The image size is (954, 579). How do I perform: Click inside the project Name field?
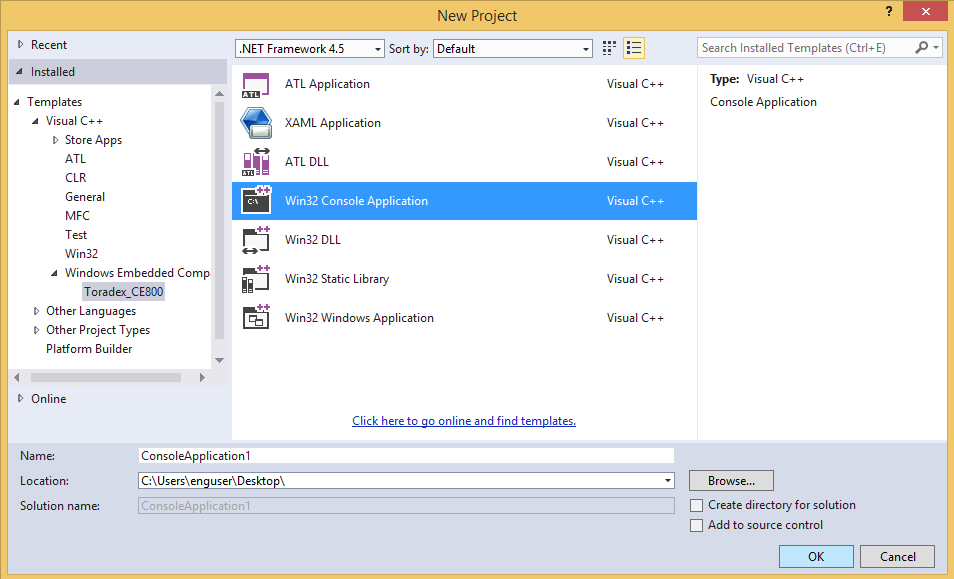[x=400, y=455]
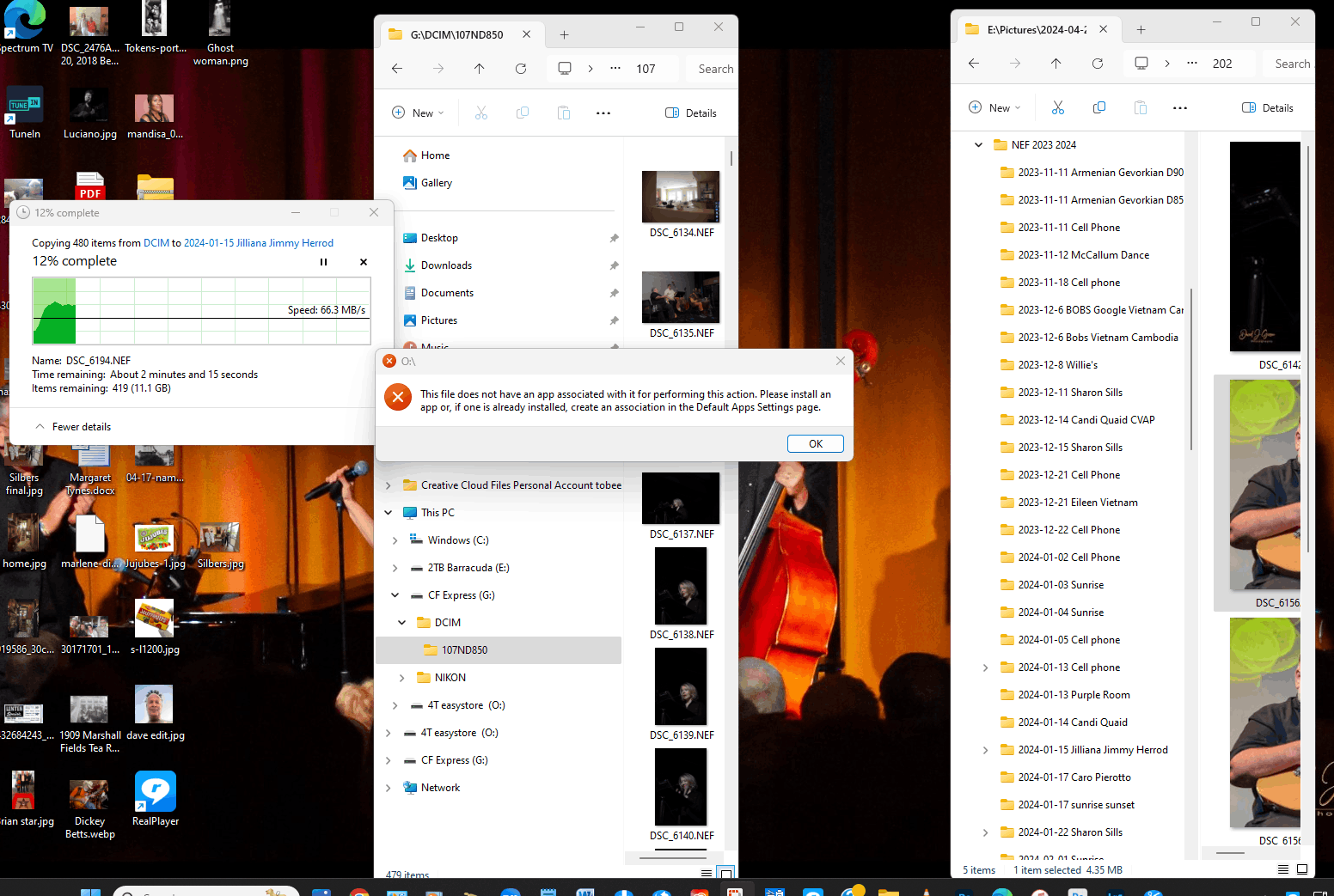Click the Copy icon in the E:\Pictures toolbar
This screenshot has height=896, width=1334.
point(1099,108)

***

- _GOAL OF THE EXERCISE_:
Print each entry precisely as written; the pictures stay out.

- _RESPONSE TO THIS EXERCISE_:
The image size is (954, 579). How do I perform: Click inside the project Name field?
[x=400, y=455]
Click the Copy icon in the E:\Pictures toolbar
This screenshot has height=896, width=1334.
point(1099,108)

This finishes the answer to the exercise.